Document section:

The code above contains event handlers for clicking the show and hide buttons. When you click the show button, the Dependency is changed and the function passed to autorun for showing or hiding the modal dialog is rerun.

You should not expect the modal popup to appear immediately after calling _showModalDependency.changed(). For example, if you attempt to change the title of the modal dialog in the next line of code then you’ll get an exception because the modal dialog won’t be in the DOM.

If you really want the modal popup to appear immediately then you need to call Tracker.flush() like this:

Template.modal.events({
   'click #show': function() {
        _showModal = true;
       _showModalDependency.changed();
      Tracker.flush();
      // Now, you can change the modal dialog
   },

    'click #hide': function() {
        _showModal = false;
        _showModalDependency.changed();
      Tracker.flush();
      // Now, you can change the modal dialog
    }
});

Calling Tracker.flush() forces any function associated with an invalidated Computation object to immediately run. In this case, it would cause the function passed to Tracker.autorun() to immediately run.

The other important implication of the way dependencies work concerns multiple invalidations. Consider the following code:

function changeTemperature() {
   spaceship.setTemperature(1);
   spaceship.setTemperature(2);
   spaceship.setTemperature(3);
   spaceship.setTemperature(4);
   spaceship.setTemperature(5);
}

You might expect the changeTemperate() function to change the temperature 5 times and update the dashboard 5 times. Actually, that doesn’t happen. Changing the temperature multiple times is the same as changing the temperature one time and only the last setTemperature() matters.

If you want each call to setTemperature() matter then you need to call flush:

function changeTemperature() {
   spaceship.setTemperature(1);
   Tracker.flush();
   spaceship.setTemperature(2);
   Tracker.flush();
   spaceship.setTemperature(3);
   Tracker.flush();
   spaceship.setTemperature(4);
   Tracker.flush();
   spaceship.setTemperature(5);
}

Meteor Reactivity is Transparent

Above, I might have misled you into thinking that Meteor’s reactive programming style is more complicated than it is. Typically, you never work with the Tracker Computation or Dependency objects directly. Instead, you work with reactive data sources. Meteor has several types of reactive data sources such as:

  • Session object

  • Reactive variables

  • Minimongo

  • Meteor.user(), Meteor.status()

These objects create Tracker dependency objects for you internally. If you write JavaScript code that interacts with these objects then you get reactivity for free (transparently).

You also rarely need to call Tracker.autorun() yourself. Instead, if you are using the Blaze templating engine – the templating engine used by Meteor – then Tracker.autorun() is called for you automatically. Any template helper that you create is run with Tracker.autorun() by Blaze.

Data segment:

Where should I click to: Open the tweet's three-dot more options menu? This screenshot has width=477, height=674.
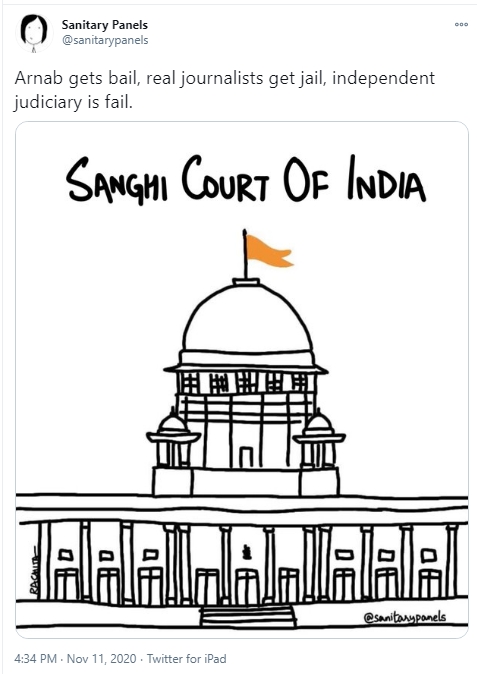click(461, 25)
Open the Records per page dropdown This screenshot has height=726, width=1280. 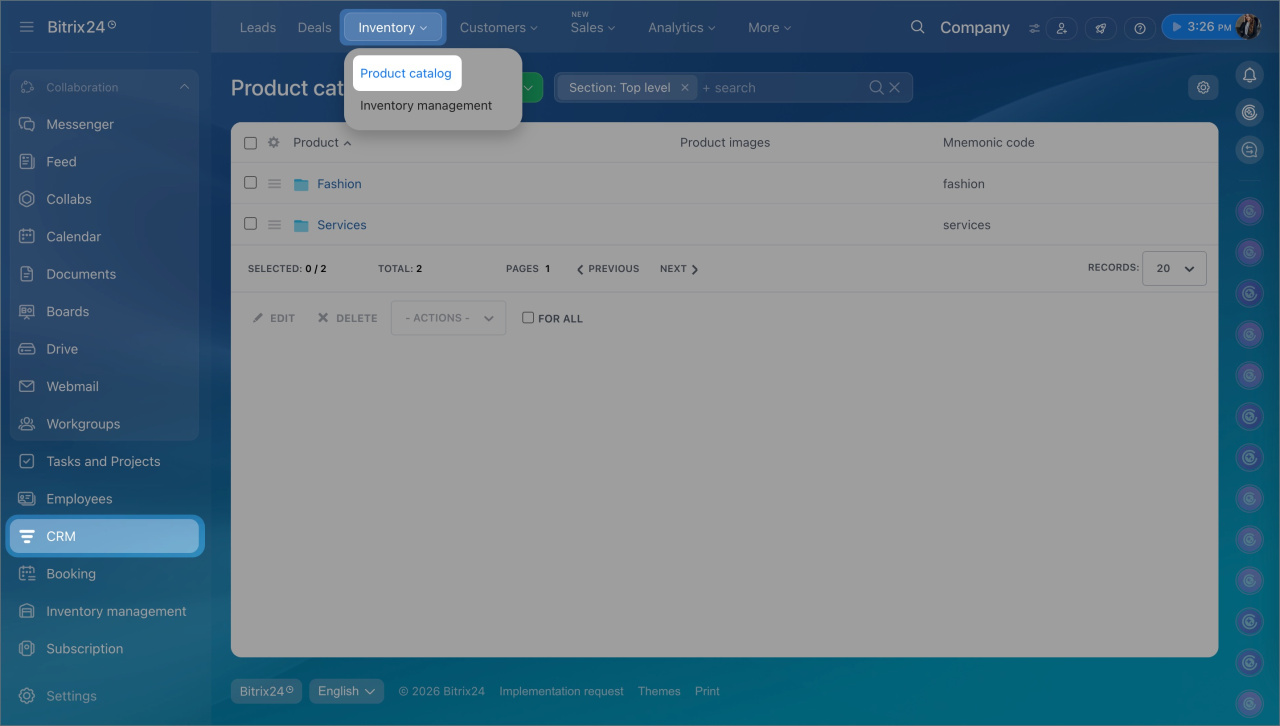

Set of tasks:
**A.** Do these statements agree with the Meteor reactivity text? Answer yes or no for each, and quote the words of the text that decide it. (i) Calling Tracker.flush() makes any function tied to an invalidated Computation object run right away. (ii) Calling setTemperature() five times in a row updates the dashboard five times. (iii) With Blaze, you usually have to call Tracker.autorun() yourself.
**B.** Extract the part of the Meteor reactivity text that starts with "You should not" and goes on through "in the DOM.".
None of the data above is needed here.

Per-task answers:
**A.**
(i) Yes: "Calling Tracker.flush() forces any function associated with an invalidated Computation object to immediately run."
(ii) No: "Changing the temperature multiple times is the same as changing the temperature one time and only the last setTemperature() matters."
(iii) No: "if you are using the Blaze templating engine – the templating engine used by Meteor – then Tracker.autorun() is called for you automatically."

**B.**
You should not expect the modal popup to appear immediately after calling _showModalDependency.changed(). For example, if you attempt to change the title of the modal dialog in the next line of code then you’ll get an exception because the modal dialog won’t be in the DOM.